[Opening Records provided section]

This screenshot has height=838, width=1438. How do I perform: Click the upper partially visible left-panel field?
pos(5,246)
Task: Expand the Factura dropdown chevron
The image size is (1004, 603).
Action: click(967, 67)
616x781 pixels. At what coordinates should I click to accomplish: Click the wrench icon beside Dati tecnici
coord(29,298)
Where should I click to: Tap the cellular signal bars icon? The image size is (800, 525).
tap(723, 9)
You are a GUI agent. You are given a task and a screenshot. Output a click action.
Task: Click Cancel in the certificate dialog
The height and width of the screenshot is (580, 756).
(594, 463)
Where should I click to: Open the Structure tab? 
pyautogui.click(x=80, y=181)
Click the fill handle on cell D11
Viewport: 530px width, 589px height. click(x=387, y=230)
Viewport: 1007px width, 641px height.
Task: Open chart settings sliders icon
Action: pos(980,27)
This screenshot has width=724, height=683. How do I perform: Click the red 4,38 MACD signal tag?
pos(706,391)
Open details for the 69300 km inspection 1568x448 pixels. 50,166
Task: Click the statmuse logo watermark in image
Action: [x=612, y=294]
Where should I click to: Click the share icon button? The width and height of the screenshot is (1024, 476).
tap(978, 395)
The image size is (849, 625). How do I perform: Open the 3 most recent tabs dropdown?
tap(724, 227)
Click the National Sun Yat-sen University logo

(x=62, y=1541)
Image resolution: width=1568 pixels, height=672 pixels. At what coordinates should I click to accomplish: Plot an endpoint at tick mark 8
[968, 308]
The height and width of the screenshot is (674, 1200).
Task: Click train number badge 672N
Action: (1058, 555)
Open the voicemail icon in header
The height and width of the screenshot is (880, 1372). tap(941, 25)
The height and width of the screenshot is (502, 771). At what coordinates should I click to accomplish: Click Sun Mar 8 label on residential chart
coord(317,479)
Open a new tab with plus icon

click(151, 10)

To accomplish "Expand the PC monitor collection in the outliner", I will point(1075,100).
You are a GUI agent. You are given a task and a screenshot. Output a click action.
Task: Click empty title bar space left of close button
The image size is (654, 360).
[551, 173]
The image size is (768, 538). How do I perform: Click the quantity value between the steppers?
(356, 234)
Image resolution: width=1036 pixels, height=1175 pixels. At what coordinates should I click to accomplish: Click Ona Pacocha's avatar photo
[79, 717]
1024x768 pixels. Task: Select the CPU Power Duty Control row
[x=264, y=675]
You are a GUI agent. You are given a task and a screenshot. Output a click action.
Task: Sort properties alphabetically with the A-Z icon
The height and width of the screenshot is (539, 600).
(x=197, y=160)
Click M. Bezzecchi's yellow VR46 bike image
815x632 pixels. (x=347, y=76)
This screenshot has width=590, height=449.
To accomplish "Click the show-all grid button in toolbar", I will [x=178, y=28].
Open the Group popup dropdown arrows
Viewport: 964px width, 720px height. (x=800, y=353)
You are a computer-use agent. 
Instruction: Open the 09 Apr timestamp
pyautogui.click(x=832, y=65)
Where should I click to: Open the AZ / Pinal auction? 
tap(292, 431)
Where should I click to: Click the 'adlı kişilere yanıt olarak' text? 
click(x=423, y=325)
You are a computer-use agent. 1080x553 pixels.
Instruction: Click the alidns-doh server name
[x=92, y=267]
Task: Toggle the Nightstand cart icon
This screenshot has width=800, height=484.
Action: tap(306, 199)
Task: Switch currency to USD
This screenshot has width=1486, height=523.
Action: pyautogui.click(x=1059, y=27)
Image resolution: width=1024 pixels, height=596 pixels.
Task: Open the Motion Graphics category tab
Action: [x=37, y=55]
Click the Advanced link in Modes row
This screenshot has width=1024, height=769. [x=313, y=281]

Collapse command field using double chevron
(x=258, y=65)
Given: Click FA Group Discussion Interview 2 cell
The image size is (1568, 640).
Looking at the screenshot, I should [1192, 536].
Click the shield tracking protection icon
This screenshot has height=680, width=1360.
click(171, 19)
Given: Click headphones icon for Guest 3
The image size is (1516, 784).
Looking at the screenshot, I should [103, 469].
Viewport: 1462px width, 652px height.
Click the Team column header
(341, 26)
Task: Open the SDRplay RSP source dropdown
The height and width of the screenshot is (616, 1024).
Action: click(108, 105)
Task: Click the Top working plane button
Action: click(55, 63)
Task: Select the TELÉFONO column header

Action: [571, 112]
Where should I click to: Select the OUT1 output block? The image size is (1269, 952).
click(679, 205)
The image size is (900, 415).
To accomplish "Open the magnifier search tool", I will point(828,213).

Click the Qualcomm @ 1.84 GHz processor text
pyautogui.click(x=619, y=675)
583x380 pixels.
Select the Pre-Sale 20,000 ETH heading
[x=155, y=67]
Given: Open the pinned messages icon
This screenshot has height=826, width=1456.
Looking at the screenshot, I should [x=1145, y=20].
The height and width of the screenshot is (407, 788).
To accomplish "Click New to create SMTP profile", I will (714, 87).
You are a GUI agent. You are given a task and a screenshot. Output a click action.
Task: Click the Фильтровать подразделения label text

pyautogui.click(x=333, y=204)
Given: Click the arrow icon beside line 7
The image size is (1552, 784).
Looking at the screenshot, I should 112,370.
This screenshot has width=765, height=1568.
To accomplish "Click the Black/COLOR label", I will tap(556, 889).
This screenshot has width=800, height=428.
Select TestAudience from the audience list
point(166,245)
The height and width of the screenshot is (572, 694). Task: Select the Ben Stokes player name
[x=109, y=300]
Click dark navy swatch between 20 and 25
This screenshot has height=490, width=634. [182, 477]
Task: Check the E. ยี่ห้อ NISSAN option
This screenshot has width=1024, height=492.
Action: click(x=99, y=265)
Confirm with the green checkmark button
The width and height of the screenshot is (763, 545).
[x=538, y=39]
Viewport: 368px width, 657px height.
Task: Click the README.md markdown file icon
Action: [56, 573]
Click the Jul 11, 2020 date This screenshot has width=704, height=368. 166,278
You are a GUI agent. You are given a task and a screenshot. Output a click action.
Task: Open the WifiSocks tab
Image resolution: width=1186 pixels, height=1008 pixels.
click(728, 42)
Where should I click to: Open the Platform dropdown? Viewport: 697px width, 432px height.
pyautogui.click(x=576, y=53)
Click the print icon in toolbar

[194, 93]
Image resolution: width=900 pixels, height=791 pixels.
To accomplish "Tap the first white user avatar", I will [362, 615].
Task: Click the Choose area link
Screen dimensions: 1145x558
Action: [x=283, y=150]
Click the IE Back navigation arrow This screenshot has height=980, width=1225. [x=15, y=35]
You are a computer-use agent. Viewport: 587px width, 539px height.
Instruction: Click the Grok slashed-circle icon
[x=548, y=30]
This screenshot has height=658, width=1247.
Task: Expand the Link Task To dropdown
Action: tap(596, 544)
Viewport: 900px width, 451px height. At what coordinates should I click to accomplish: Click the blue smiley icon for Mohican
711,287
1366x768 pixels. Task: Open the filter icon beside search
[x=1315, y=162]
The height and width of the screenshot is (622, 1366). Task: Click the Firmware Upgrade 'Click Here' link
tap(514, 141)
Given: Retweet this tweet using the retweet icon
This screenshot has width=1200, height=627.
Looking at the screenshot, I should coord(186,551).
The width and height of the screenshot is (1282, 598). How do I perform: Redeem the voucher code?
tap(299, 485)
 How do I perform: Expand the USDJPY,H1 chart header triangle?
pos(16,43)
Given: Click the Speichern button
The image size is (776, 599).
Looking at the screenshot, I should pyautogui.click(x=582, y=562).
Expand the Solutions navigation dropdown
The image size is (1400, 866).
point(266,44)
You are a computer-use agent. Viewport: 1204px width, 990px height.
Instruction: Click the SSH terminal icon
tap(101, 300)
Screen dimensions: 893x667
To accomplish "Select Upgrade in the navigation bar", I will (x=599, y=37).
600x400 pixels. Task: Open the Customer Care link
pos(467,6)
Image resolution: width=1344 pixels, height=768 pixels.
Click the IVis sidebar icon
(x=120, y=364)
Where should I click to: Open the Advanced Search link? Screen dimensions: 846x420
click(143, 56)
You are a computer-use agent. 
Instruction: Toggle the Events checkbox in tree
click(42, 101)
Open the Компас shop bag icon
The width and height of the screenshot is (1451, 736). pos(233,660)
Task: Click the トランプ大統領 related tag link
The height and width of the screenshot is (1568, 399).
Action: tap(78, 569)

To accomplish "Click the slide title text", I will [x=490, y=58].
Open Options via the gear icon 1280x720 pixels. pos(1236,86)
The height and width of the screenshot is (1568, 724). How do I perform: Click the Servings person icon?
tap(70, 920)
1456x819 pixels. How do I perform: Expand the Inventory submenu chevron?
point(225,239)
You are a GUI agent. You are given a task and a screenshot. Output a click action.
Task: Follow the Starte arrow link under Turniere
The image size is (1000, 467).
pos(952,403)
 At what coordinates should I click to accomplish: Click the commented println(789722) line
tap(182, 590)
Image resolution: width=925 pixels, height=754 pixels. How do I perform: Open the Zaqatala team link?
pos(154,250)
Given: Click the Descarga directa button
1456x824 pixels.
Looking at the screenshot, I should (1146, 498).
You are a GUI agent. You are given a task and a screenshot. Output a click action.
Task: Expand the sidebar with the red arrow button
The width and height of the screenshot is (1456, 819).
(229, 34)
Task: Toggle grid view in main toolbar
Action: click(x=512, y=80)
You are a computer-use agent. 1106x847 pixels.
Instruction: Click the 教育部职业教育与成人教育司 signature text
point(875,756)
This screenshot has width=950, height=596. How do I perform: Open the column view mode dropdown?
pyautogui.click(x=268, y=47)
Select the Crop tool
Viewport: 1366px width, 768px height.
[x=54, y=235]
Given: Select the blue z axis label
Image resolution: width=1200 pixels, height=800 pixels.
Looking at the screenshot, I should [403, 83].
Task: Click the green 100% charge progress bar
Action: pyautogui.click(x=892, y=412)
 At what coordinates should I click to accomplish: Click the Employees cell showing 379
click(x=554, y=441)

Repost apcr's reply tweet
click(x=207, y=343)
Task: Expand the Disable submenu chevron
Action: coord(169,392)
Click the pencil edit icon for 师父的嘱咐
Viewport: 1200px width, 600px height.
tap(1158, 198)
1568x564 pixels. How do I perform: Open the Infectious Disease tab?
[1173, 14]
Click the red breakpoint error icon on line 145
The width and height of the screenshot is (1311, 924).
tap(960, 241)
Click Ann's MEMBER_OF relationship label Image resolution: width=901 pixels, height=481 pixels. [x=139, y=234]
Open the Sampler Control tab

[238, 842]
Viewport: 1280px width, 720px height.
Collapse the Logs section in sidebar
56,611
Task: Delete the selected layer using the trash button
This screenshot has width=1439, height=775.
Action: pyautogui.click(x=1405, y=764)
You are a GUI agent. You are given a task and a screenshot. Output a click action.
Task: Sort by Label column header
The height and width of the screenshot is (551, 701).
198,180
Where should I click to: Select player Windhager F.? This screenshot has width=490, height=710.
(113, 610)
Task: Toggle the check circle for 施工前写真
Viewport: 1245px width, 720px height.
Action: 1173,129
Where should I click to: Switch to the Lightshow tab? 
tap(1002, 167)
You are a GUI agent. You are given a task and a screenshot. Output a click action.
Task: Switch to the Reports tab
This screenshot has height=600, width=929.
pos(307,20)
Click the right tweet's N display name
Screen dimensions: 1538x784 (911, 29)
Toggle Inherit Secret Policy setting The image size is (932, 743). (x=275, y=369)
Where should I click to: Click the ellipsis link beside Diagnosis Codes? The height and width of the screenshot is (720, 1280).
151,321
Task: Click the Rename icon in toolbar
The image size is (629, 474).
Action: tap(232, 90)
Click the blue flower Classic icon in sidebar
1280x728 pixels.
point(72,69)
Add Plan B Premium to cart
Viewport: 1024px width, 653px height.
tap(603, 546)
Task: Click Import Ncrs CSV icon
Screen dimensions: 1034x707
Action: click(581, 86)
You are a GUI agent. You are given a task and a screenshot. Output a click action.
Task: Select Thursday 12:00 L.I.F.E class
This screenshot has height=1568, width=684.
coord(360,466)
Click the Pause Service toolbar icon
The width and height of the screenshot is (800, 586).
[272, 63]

[Closing Records provided section]

# Exercise aim
Above is a listing; print exactly its lines from the one with "Repost apcr's reply tweet" through the one with "Click Ann's MEMBER_OF", and no other lines.

# Response for this exercise
Repost apcr's reply tweet
click(x=207, y=343)
Task: Expand the Disable submenu chevron
Action: coord(169,392)
Click the pencil edit icon for 师父的嘱咐
Viewport: 1200px width, 600px height.
tap(1158, 198)
1568x564 pixels. How do I perform: Open the Infectious Disease tab?
[1173, 14]
Click the red breakpoint error icon on line 145
The width and height of the screenshot is (1311, 924).
tap(960, 241)
Click Ann's MEMBER_OF relationship label Image resolution: width=901 pixels, height=481 pixels. [x=139, y=234]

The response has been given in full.